=== THE RECORDS ===

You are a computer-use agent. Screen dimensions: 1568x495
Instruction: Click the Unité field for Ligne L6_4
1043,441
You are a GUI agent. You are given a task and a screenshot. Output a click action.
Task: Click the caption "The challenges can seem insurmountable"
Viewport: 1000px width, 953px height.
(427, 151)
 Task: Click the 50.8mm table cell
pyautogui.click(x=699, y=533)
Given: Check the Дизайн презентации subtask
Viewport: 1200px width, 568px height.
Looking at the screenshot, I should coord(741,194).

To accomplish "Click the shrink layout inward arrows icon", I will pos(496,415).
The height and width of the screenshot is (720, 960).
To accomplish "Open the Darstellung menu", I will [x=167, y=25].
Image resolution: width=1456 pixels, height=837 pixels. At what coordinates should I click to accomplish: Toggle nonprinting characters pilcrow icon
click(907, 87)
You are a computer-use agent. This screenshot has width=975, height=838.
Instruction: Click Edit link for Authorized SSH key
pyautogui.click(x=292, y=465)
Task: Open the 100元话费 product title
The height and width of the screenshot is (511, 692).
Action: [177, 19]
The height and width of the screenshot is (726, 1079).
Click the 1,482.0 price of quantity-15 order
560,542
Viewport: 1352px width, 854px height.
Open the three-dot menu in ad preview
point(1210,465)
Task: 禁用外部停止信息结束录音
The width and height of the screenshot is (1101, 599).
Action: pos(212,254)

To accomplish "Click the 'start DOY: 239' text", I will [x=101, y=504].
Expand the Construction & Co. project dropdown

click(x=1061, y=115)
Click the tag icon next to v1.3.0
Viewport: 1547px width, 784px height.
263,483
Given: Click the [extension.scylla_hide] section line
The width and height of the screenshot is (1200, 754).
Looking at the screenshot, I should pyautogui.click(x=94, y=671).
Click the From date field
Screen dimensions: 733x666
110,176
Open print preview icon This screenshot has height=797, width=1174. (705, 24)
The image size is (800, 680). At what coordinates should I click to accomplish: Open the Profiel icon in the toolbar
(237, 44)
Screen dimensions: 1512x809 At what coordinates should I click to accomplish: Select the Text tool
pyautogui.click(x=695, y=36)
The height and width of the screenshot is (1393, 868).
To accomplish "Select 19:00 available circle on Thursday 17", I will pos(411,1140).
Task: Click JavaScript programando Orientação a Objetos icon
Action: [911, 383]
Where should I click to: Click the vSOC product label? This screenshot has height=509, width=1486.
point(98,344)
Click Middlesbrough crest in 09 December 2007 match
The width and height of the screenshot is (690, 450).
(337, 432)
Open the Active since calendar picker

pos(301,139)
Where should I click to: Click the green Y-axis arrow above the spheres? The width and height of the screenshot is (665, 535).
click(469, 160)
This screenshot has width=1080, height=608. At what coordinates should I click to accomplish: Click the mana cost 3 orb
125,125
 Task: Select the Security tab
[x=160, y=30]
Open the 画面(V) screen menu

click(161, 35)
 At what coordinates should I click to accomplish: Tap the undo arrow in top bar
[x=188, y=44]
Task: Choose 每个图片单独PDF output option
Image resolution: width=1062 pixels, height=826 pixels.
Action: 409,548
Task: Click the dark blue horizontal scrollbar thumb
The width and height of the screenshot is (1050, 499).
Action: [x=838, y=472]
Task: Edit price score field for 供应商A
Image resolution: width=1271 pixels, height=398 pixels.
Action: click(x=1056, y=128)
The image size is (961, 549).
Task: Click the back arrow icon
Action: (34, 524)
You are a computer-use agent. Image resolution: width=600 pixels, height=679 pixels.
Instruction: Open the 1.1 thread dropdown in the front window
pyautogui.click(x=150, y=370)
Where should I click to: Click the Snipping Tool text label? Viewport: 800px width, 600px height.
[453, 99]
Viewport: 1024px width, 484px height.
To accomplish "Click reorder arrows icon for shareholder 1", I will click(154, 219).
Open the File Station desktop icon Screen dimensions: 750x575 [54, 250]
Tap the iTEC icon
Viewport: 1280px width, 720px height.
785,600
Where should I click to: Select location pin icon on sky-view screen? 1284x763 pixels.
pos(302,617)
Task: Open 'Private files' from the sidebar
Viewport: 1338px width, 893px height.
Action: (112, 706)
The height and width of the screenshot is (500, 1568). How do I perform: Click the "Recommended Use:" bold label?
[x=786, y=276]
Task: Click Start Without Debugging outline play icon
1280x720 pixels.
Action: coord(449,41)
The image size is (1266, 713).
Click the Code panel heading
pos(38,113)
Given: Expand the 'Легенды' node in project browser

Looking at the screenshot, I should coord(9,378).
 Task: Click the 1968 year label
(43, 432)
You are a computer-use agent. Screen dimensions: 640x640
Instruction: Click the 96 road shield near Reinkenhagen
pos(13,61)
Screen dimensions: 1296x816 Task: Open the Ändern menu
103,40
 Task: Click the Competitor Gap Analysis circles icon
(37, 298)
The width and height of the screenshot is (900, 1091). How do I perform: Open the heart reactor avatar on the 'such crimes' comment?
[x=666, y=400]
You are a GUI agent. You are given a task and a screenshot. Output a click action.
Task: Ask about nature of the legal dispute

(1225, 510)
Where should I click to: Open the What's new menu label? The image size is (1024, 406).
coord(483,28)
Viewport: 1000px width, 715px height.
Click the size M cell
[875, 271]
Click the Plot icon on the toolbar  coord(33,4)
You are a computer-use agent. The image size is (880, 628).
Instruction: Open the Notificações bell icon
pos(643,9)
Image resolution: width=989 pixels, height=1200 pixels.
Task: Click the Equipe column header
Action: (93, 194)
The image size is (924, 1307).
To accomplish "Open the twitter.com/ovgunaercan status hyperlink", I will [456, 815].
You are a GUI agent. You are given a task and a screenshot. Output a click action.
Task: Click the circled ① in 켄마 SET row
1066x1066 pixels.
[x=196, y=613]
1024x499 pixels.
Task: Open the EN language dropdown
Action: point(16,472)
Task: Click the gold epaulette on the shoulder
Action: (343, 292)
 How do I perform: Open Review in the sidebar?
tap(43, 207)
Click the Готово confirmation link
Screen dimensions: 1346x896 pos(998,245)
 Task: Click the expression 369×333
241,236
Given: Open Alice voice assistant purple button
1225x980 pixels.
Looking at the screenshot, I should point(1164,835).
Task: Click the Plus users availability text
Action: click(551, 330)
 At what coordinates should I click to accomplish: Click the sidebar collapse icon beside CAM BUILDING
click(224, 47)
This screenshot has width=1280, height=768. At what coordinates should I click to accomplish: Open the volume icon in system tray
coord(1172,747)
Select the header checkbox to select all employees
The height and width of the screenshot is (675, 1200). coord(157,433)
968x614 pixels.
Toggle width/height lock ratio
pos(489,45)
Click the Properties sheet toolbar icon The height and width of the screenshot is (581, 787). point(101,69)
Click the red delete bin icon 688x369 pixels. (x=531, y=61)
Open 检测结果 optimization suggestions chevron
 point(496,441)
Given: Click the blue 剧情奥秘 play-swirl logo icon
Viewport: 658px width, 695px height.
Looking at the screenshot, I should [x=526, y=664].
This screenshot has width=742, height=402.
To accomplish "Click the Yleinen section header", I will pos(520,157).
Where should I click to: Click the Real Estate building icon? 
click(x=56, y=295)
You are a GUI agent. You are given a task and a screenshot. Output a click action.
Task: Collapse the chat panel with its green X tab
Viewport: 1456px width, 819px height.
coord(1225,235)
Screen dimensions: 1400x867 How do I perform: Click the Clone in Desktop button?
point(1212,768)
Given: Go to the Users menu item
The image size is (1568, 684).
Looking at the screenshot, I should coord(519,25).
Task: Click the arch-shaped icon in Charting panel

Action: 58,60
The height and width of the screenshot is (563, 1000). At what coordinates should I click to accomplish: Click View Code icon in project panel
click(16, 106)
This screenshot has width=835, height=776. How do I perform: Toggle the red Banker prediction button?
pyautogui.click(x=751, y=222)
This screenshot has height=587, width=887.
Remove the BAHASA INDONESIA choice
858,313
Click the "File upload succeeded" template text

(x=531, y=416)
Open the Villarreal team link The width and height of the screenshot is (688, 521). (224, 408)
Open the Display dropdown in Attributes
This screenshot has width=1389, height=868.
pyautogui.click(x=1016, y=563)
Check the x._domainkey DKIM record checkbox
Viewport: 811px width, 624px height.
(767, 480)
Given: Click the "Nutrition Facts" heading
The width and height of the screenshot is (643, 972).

===

◆ **TASK GOAL**: Every line above that includes the string "computer" needs to be copied.

◆ **EXERCISE RESULT**:
You are a computer-use agent. Screen dimensions: 1568x495
You are a computer-use agent. This screenshot has width=975, height=838.
You are a computer-use agent. Image resolution: width=600 pixels, height=679 pixels.
You are a computer-use agent. Screen dimensions: 640x640
You are a computer-use agent. The image size is (880, 628).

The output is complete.